Ci vuol coraggio anche a leggere i suoi libri: il suo scandalo è la sincerità. Anche l’ultimo Io, figlio di mio figlio lo ha dedicato a Tommy, suo figlio, il bel gigante autistico dai capelli rossi che è diventato il centro della sua vita, anzi la sua vita.
Nell’eterna angoscia- che farà quando io e sua madre saremo morti? Lottando con altri genitori di autistici per il futuro dei figli, osando esperimenti come portarli a cavallo per le campagne e nei letti dei fiumi, e scoprendo che questi cervelli ribelli all’aperto, liberi, nell’avventura, erano pieni di gioia e non avevano i soliti disturbi.

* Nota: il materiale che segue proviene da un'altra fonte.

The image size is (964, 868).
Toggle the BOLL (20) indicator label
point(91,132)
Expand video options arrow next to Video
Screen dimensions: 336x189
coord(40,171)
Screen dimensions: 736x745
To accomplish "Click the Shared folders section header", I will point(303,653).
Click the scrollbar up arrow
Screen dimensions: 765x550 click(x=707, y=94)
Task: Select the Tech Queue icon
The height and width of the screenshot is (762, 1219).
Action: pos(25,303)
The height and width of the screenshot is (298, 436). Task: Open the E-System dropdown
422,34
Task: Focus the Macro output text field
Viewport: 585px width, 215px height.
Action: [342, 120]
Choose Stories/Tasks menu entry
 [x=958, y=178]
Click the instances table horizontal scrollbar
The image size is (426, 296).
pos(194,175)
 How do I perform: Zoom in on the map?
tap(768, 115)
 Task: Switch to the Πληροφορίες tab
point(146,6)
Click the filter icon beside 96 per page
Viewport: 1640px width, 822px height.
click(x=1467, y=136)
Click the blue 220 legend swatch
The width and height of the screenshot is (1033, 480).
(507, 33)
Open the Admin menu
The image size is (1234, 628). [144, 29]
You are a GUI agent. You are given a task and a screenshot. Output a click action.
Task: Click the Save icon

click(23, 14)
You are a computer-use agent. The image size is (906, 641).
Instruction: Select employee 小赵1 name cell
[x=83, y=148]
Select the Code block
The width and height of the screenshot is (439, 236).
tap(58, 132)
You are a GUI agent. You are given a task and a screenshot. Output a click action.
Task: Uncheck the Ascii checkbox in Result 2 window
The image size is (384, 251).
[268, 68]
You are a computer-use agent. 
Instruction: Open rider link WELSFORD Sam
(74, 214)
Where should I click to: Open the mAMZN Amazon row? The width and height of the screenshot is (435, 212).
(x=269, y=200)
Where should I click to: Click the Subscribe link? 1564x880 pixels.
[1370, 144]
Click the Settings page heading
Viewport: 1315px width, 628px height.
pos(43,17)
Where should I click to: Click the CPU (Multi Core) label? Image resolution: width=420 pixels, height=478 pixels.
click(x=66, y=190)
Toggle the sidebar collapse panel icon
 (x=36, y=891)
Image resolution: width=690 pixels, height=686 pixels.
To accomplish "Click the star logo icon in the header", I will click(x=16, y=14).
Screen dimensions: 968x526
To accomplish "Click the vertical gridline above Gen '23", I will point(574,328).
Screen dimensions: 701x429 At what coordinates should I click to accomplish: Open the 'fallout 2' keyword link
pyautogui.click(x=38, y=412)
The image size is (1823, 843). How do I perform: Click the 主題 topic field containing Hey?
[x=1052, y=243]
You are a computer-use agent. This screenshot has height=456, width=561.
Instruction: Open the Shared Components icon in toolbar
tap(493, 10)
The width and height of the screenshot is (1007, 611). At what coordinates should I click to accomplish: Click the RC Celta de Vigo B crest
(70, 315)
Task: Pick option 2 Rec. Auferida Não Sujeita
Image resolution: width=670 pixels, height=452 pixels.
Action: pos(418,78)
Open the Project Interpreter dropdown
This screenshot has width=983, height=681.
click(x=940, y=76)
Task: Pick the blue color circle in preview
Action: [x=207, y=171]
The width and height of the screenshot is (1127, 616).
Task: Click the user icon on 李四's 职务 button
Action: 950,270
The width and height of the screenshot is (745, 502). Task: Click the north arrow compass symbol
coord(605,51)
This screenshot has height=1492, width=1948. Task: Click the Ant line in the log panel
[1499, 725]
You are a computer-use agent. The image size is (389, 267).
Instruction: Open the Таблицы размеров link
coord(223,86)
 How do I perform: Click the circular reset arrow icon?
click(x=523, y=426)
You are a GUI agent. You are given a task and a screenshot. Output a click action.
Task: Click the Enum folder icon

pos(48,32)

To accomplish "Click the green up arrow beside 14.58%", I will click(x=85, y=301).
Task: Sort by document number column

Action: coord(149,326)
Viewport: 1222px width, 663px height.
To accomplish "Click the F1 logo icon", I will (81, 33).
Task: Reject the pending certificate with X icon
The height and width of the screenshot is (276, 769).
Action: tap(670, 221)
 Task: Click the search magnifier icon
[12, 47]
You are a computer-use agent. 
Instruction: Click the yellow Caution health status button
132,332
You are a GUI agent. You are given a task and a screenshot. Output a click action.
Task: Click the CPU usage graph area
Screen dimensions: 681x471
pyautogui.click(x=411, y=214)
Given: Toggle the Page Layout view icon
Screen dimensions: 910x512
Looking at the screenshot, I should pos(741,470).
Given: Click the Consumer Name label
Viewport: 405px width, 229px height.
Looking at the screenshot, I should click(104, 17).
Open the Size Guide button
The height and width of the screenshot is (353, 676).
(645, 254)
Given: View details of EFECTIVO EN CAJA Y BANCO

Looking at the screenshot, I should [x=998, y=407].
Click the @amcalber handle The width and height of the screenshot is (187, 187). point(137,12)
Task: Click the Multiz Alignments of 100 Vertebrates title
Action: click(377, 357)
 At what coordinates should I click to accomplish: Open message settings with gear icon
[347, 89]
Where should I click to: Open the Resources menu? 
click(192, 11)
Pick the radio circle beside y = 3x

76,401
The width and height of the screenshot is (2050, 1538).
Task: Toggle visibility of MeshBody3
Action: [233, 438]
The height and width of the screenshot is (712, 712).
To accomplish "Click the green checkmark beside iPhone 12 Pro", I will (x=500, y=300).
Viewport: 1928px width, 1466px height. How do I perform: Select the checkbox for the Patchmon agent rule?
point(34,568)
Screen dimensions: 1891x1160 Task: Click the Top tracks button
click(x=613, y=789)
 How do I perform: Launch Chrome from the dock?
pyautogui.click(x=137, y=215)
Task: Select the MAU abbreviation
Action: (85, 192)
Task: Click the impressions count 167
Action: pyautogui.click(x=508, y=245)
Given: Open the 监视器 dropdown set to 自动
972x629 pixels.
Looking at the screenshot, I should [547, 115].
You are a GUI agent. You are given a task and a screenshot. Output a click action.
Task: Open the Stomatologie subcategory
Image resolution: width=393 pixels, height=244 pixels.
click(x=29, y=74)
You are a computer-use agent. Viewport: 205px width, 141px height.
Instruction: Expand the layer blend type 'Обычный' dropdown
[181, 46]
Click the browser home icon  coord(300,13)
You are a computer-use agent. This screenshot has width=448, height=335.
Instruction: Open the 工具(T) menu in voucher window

Una militanza che cambia i rapporti col mondo. Parlando dell’ostilità inspiegabile di un fratello, scrive: la trappola è farsi domande su ciò che non capiamo degli altri: (…) ho troppo poco tempo davanti e devo pensare a che sarà di Tommy dopo di me.
Nicoletti non ha badato a suo figlio, ci si è buttato dentro a capofitto, ne ha fatto la sua ispirazione – parafrasando Casanova, Tommy è il mio argomento, e il mio argomento è tutta la mia vita. Lo ha sentito, lo ha studiato, rivoluzionando molte credenze sull’autismo.
Tommy è l’unico col quale si capisce veramente. Quel gigantone riccioluto è diventato il metro con cui prendo le misure del mio prossimo, della mia giornata, dei miei pensieri. Ammira la sua sobrietà, perché è immune dalla finzione sociale. Mi resi conto di quanto fosse esemplare il suo disinteresse ad adeguarsi al pensiero altrui. Tommy diventa un modello inimitabile, al quale il padre cerca di accostarsi: e qui la confessione inaudita, la rivolta radicale contro gli inchini che ci facciamo, l’interesse fittizio di cui gratifichiamo gli altri.
Nicoletti si dichiara autistico. I test che mi consegnano allo spettro dell’autismo è diventato il mio salvacondotto alla sfrontatezza. (…) L’ho immaginata come la mia patente di matto cui tutto è consentito. (…) Non riesco più a mediare fra ciò che penso e ciò che dico (…).un po’ meno ipocrisia nel fingersi interessato alle vicende altrui?
Le vie della libertà sono infinite ma le trova solo chi aspira all’essenziale, chi sa trasformare il dolore in creazione, assoluto, scoperta.